The cathedral stands on the main square, the Plaza Mayor, a large open area of course lined with eating and drinking places. Tables and chairs are set out in front of every place, because Europeans correctly recognize that public spaces should be used to consume things, and it’s best if we all do this together. Some things happen here – we saw a small military parade pass us and there were a few costumed people about, surely up to something but sadly not in front of us.
View from the castle terrace
Your whole stroll through the town has been leading up to the number three sight at the end of town, looming over you as you approach. It’s the Alcázar, a mighty castle, just what this place needs.
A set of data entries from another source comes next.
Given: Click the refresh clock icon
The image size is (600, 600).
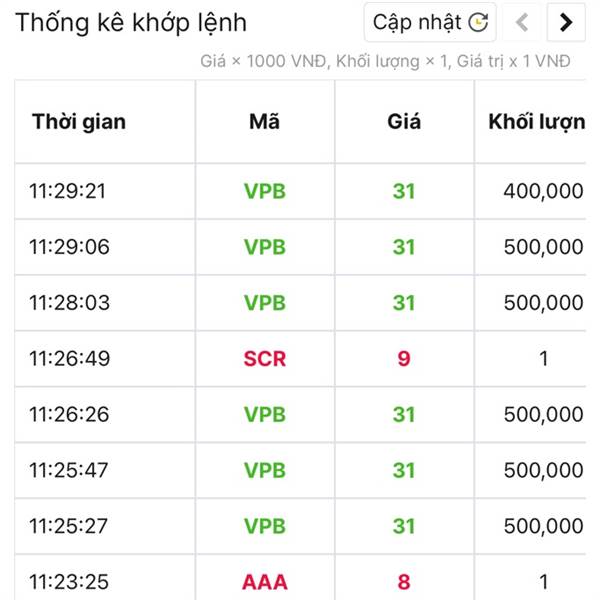Looking at the screenshot, I should pyautogui.click(x=478, y=22).
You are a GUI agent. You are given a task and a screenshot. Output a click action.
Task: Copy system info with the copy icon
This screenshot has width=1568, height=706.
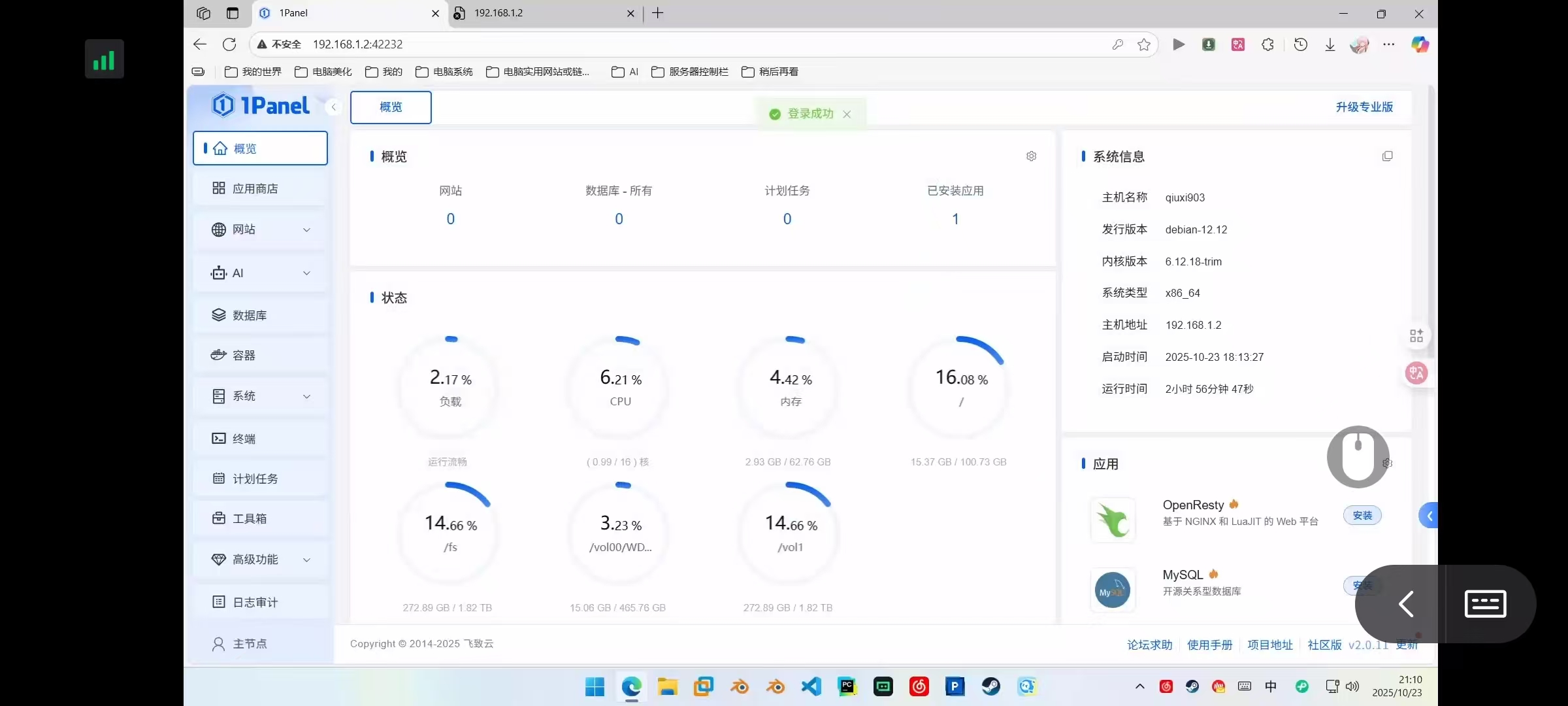coord(1387,156)
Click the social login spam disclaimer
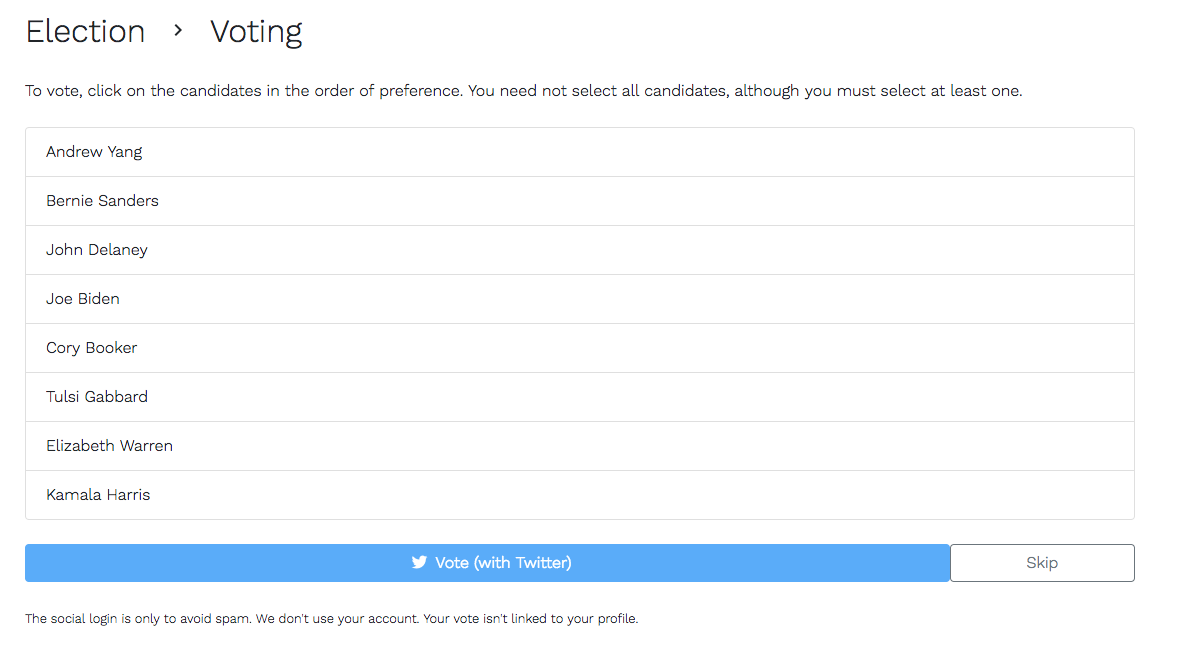Image resolution: width=1188 pixels, height=648 pixels. point(331,619)
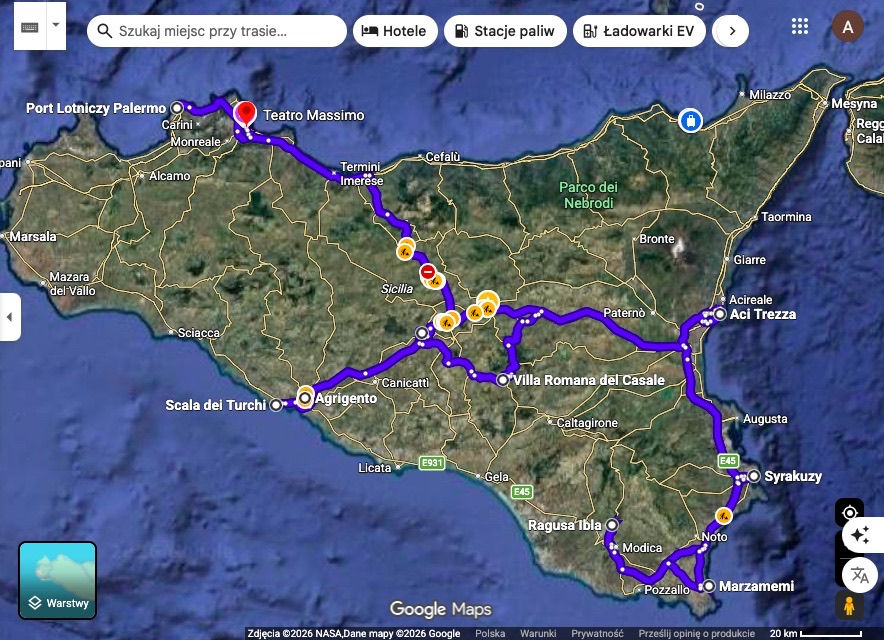Screen dimensions: 884x640
Task: Click the show my location icon
Action: point(850,513)
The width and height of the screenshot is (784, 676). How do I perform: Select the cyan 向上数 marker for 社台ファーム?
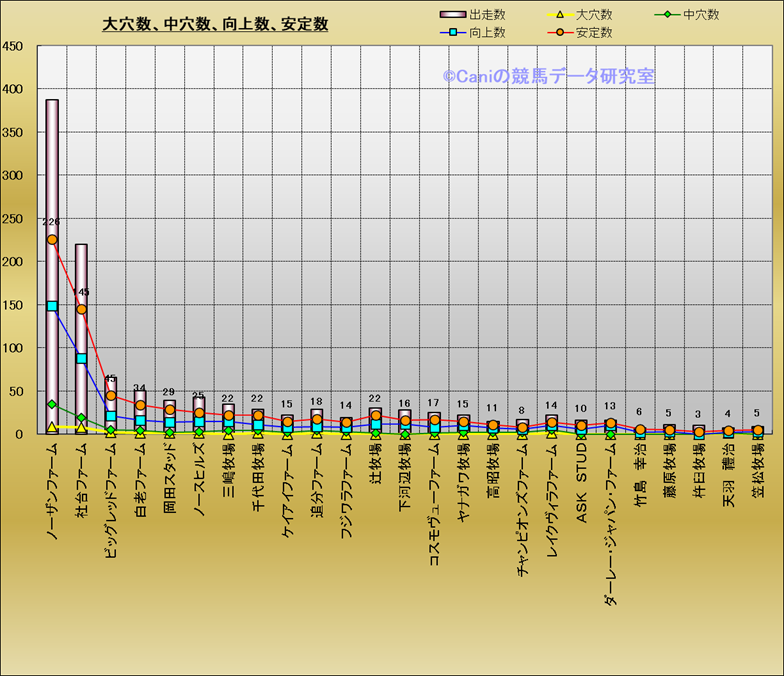(81, 358)
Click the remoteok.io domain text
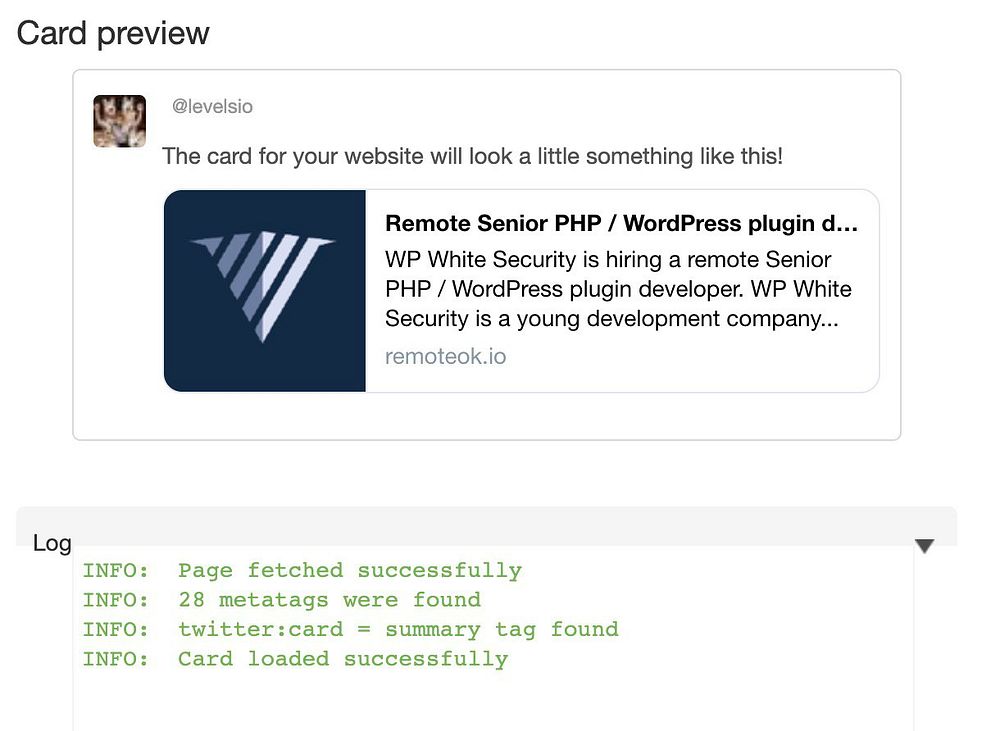Image resolution: width=1000 pixels, height=731 pixels. point(445,356)
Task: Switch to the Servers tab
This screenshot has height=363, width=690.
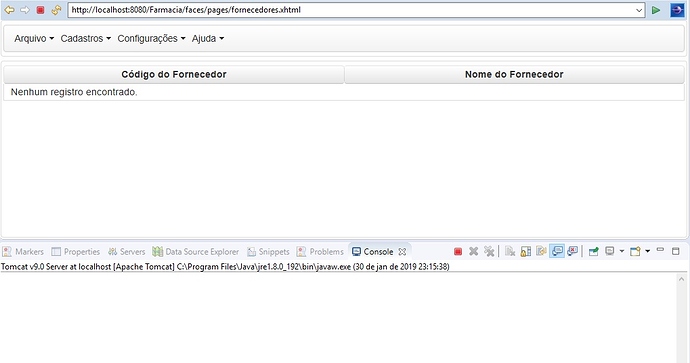Action: (x=127, y=252)
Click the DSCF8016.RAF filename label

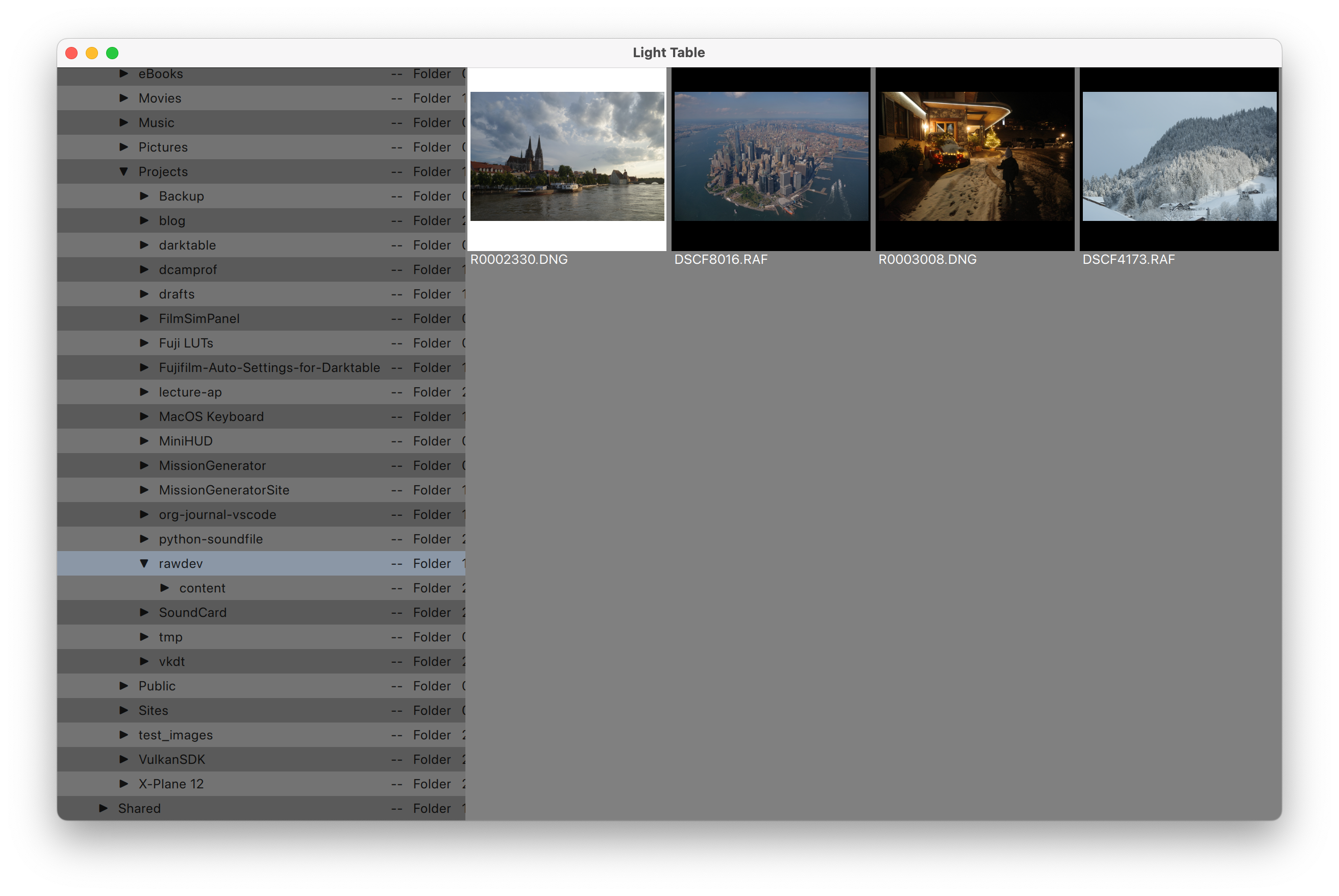721,259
Entrance is only €7.50 as I write this, and it’s most everything you want in a castle. A mighty fortress, a headstone to a walled town, and a neat yellow color so it’s as pretty as its inhabitants. Some claim it inspired the canonical castle image for Walt Disney, but there are other castles that vy for that honor. It’s the type of sight you can spend a half hour admiring before approaching.
The inside décor isn’t original, but being a sensible tourist, you rarely expect that anyway. Some highlights are the Hall of Monarchs, with a mural of Isabel the Catholic being crowned here in 1474, the armory, and the view from the top, which is one of the finest in Spain, since the entire town is in it. It’s a one-way linear trip inside, through about a dozen rooms.
The other view from the castle terrace
Some towns have the One Thing You Must Eat, and then all the visitors eat that, no matter how not good. Here, it’s suckling pig, cochinillo, so your task then is to find the pig restaurant that appeals to you most. Somewhere in town is probably the one restaurant claiming to have invented the dish and who does it best if anyone would bother to appreciate this, but I didn’t see it. Not a baby pig fan myself, but if you give it a try, you’ll find baby pigs aren’t cheap dates. You might want to get off the main pedestrian (and thus, tourist) drag for this.
That main pedestrian drag (oh, you’ll find it) has plenty of cafes and shops, including a decent number selling the tacky souvenirs you see everywhere in the country, except with “Segovia” painted on them instead of the other city names. There plenty of real, non-touristy, shops, and of course there’s a Zara around. For other eating, you can find paella and tapas and such, but this really isn’t the town for those. Fried pork seems to be everywhere. We got a snack and went back to Madrid for dinner. You can find desert here easily; we bought a chocolate napoleon, some other chocolate ball, and two almond cookies, and could have easily continued.
How to get there: Buses run regularly every 30 minutes from the Principe Pio station in Madrid, but they take about an hour and a half. High speed trains take only half an hour, but they leave from the Charmartin Station in Madrid, not very central, and you’ll need to take a bus (#11) once in Segovia (get off when you see the aqueduct), or a taxi into town (€10). Better get on the right train from Madrid, because the non-high-speed local train to Segovia takes two hours. If the train doesn’t look new and sleek, if it looks like a subway train, don’t get on.